═════ Exercise inputs

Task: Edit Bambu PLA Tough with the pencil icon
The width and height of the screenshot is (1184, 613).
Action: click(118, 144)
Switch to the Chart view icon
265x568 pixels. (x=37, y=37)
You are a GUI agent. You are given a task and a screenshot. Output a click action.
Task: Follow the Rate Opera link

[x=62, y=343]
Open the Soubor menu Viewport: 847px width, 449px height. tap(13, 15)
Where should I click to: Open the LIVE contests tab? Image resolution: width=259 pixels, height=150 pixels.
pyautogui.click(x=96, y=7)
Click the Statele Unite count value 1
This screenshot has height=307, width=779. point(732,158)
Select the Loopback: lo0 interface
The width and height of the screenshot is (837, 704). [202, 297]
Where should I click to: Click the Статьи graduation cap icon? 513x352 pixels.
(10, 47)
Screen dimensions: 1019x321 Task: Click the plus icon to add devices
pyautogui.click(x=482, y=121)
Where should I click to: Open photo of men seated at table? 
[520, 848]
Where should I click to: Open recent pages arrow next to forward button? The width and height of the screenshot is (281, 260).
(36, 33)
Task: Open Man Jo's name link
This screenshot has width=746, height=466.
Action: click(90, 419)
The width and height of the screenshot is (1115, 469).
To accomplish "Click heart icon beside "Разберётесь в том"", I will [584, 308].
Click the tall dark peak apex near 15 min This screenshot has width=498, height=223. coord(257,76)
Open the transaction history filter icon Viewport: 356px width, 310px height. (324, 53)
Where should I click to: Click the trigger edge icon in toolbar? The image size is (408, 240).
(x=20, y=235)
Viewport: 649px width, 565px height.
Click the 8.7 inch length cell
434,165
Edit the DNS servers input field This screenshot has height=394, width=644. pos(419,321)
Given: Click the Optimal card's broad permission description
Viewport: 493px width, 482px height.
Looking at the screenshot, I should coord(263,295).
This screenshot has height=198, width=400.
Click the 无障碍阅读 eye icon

══════════

■ **Task prompt**
The lines holding the word "Edit" are the answer. Pull them out of the records and copy them.

■ **Response for this exercise**
Task: Edit Bambu PLA Tough with the pencil icon
Edit the DNS servers input field This screenshot has height=394, width=644. pos(419,321)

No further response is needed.